Simulations and Leadership Development
March 6, 2006
by James Chisholm

Adapted from chapter written by ExperiencePoint co-founders James Chisholm and Greg Warman for the forthcoming “Experiential Education Handbook”, to be published by Pfieffer in the fall of 2006.

Leadership is, by definition, a process whereby an individual or group influences and controls a larger group towards a common goal. Considering that an organization’s common goal or direction is in a relentless state of flux, all leadership is change leadership.

Developing leaders is about more than building knowledge and skills, it’s about developing good judgement. Good leaders are wise leaders. Management guru Peter Drucker, in his book Management in Turbulent Times, may have said it best when he surmised that “(good) leaders know the right things to do, (good) managers know how to do things right.”

The classic Data-Information-Knowledge-Wisdom (DIKW) framework suggests that progress from knowledge (doing things right) to wisdom (knowing the right things to do) requires a deeper understanding of the fundamental principles informing a decision. Experiential methods such as simulation are particularly powerful means of imparting these core principles.

Data-Information-Knowledge-Wisdom (DIKW) frameworkSource: DIKW Pyramid,  en.wikipedia.org

Simulations, like ExperienceChange, can challenge participants to do the right things at the right time while operating within a realistic high-stress and emotionally-charged environment. This is the essence of leadership. The Leadership Engine that powers ExperienceChange, ExperienceChange Healthcare, and ExperienceCSR reflect three fundamental decision-making principles:

  1. Timing – make the right decision at the right time
  2. Sequencing – group related decisions with supporting interventions
  3. Execution – implement everything with excellence.

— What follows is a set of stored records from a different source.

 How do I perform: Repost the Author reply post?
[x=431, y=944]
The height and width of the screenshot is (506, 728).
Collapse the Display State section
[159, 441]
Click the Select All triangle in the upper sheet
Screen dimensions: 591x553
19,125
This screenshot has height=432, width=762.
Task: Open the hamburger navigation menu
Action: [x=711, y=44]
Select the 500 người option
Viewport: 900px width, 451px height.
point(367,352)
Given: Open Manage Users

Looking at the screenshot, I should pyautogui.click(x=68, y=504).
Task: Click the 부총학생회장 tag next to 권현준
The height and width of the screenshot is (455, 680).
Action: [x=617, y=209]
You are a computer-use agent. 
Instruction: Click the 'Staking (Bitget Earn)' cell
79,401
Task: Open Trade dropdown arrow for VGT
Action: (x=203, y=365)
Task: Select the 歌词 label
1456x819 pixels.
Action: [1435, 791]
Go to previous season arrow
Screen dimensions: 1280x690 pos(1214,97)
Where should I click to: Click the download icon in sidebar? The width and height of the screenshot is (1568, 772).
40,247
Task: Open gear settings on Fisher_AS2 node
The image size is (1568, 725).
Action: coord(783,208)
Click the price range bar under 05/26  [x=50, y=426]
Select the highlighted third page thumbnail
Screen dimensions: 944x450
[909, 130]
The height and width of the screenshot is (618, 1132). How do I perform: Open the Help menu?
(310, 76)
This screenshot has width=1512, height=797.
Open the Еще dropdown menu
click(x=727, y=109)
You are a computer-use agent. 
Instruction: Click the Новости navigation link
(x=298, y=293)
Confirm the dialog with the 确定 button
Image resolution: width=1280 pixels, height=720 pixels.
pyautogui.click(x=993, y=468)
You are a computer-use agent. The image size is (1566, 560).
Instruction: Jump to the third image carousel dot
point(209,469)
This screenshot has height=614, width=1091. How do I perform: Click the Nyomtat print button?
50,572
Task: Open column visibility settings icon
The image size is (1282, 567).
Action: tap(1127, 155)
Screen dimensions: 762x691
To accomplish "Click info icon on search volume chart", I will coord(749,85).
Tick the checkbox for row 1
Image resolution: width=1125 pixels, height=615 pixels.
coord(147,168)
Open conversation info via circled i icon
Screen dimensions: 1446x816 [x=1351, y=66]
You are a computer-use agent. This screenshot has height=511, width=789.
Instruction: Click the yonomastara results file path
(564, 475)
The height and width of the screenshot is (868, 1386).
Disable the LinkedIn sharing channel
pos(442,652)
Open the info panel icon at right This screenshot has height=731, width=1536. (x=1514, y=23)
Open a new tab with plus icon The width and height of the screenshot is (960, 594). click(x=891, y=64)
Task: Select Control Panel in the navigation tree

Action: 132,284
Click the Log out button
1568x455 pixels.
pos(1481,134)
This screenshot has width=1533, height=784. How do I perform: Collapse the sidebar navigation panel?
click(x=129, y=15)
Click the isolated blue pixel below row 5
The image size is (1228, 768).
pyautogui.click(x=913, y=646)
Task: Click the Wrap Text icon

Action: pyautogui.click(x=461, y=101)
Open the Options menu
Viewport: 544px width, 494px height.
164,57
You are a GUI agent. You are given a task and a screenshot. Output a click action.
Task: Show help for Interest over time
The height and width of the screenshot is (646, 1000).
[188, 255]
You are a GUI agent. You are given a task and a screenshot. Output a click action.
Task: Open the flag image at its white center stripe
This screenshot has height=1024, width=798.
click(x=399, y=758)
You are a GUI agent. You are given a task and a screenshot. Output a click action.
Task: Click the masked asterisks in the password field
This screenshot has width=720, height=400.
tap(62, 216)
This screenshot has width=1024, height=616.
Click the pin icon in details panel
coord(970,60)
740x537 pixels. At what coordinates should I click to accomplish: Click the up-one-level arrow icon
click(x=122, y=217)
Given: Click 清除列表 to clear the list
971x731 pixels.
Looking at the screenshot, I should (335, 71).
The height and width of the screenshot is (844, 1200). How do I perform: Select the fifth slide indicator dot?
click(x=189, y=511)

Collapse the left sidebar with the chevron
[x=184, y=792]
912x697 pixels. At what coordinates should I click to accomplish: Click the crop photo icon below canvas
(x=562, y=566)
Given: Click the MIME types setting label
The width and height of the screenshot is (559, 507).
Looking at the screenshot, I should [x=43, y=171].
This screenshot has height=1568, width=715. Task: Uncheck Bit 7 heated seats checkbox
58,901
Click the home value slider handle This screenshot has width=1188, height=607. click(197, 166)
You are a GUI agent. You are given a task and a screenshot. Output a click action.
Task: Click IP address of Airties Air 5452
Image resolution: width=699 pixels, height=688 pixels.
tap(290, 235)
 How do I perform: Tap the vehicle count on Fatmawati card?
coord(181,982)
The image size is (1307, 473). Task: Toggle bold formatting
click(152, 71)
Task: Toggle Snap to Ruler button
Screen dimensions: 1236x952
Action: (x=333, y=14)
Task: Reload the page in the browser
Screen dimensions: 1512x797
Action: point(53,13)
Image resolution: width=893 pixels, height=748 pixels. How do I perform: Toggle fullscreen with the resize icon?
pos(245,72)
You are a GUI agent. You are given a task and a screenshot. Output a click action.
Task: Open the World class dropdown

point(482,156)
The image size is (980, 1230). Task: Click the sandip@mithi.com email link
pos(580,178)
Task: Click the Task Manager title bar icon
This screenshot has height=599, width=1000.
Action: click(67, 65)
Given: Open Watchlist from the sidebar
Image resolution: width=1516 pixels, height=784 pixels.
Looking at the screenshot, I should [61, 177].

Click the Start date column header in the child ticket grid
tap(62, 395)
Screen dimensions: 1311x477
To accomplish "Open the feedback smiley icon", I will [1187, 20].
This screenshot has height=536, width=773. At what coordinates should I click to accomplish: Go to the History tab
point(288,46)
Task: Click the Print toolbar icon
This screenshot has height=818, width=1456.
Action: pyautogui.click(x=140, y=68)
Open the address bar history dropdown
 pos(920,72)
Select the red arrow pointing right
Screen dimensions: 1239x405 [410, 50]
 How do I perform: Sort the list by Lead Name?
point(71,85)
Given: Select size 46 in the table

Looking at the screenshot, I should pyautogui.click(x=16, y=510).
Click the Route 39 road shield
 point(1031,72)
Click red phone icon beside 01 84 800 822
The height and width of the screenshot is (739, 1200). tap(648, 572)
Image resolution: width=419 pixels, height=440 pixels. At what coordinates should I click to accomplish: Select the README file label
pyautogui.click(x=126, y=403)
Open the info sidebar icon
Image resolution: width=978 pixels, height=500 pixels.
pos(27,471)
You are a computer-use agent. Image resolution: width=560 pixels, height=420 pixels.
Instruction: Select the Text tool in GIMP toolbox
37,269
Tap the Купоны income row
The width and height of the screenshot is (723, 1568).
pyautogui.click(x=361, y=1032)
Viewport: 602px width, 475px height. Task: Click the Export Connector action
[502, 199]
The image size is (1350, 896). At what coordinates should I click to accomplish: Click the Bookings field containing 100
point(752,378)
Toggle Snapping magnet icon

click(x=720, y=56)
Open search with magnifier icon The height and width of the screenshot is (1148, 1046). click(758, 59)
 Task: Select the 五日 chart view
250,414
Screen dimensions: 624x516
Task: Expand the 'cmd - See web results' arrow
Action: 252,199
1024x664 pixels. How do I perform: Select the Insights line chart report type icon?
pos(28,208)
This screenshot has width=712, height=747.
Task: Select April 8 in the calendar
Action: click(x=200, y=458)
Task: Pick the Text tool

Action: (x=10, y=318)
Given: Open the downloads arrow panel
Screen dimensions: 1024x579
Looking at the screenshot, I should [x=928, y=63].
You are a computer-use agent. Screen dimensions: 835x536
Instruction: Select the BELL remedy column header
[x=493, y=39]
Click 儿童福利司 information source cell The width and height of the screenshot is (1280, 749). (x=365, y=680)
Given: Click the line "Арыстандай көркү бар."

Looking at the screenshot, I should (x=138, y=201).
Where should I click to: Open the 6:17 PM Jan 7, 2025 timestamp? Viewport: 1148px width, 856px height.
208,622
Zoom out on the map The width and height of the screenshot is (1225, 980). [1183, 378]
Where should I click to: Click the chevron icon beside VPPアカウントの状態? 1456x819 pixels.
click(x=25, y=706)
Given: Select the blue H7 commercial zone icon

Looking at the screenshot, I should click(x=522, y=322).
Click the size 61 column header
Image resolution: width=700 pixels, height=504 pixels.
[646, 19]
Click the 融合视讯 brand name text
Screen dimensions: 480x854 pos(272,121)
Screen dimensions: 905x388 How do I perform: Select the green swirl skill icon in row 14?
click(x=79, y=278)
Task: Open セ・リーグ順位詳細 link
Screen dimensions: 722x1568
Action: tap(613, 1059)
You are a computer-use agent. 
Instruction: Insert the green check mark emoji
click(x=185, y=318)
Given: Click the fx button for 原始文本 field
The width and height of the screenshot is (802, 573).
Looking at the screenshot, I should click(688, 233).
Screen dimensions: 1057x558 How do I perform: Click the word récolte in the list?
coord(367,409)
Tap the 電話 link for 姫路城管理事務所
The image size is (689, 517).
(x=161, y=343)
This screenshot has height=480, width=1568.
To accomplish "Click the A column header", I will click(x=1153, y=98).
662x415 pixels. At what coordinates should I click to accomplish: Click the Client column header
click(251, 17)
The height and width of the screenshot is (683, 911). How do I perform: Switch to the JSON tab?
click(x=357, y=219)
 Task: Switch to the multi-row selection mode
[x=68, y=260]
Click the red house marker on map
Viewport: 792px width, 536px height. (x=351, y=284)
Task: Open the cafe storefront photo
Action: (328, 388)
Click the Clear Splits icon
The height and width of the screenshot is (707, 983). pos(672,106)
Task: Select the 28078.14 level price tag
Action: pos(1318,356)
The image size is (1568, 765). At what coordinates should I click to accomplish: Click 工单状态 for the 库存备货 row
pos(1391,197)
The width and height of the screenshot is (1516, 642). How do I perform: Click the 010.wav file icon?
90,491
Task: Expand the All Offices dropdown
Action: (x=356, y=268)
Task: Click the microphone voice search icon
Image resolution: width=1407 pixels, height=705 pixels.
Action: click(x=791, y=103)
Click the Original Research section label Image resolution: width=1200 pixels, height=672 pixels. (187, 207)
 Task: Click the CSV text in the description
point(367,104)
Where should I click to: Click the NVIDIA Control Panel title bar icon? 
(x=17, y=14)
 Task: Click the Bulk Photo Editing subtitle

The Leadership Engine uses fuzzy logic mathematics to capture the fact that decision-making is rarely black and white, but rather is context specific and best represented as shades of gray. There are no single right answers or a “golden path” to success. In fact, with ExperienceChange, an astronomically large number of different combinations are possible (over 1.5 x 10^56), and only a small subset of these will yield success. Leaders and managers that can quickly understand the context and adopt a best practice approach to their decision-making will achieve this success – both in the simulation and in the “real world”.